Where do we stand on the issue? Alas, BOP itself is not above the fray here. We have a couple of studio execs as well as multiple members of the Writer's Guild on our staff. This makes the entire subject touchy enough that we generally do not discuss it for fear of a civil war erupting that would rival our previously most controversial subjects, chili recipes and the Ryder Cup (don't ask). Any attempt to discuss the issue requires us to speak in the most neutral terms for fear of alienating one of our own. The matter is just that laden with pitfalls.

Here is what is not up for debate. On November 5, 2007, Hollywood writers who were members of the Writer's Guild laid down their laptops and grabbed picket signs instead. They drove to the buildings where they went to work every morning, only this time they did not go in. Instead, they began to pace outside, showing their signs to bemused passersby. These scribes no longer felt they could in good conscience enter the buildings where their pay scale was not considered to be in line with the amount of revenue earned by the sweat of their brow.

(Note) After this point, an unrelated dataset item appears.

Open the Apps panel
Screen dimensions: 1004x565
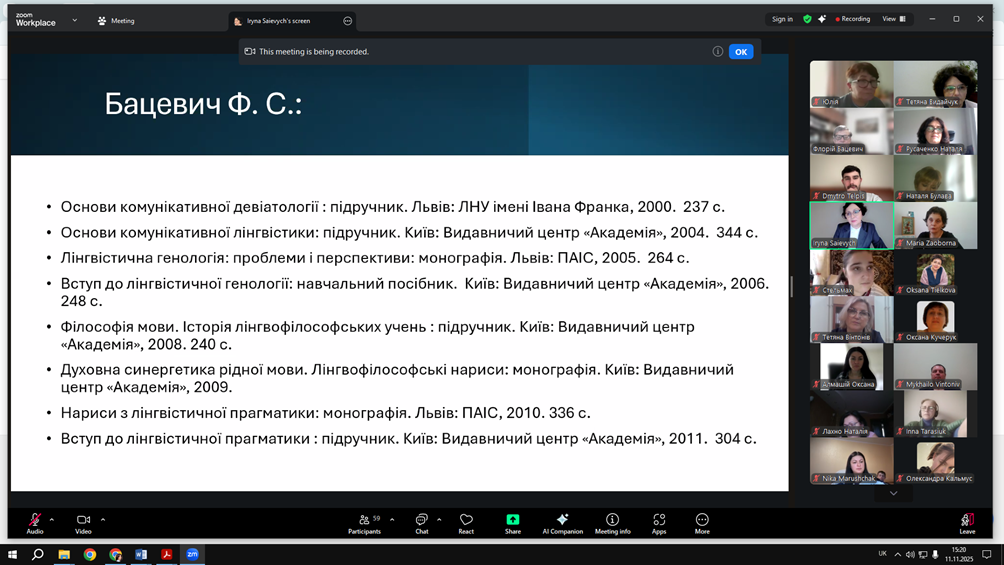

Last ditch efforts to forego the situation had failed, and all later attempts to curtail the matter were also inadequate, save for one independent negotiation between David Letterman's company, Worldwide Pants, and the writers for the shows he controls, Late Night with David Letterman and The Late, Late Show with Craig Ferguson. Everyone not impacted by this discussion remains on strike with no settlement in the offing. The Writer's Strike of 2007 appears ready to last well into 2008.

How did we get to this point? That would depend upon whom you ask. The key sticking point is the same as the strike of 1988, residuals. The difference lies in the advances in technology since then. We'll examine the why of that later on. First, we should point out why members of the guild are determined to avoid history repeating itself. The 1988's strike was predicated upon the argument regarding how a writer should be financially compensated from corporate revenue resulting from VHS tapes. At the time, such titles were not priced to sell, meaning that when video store chains such as Blockbuster made purchases, they were generally paying in the range of $50 or more. MSRP on these titles was frequently near $100 for any consumer not buying in bulk who attempted to make a purchase.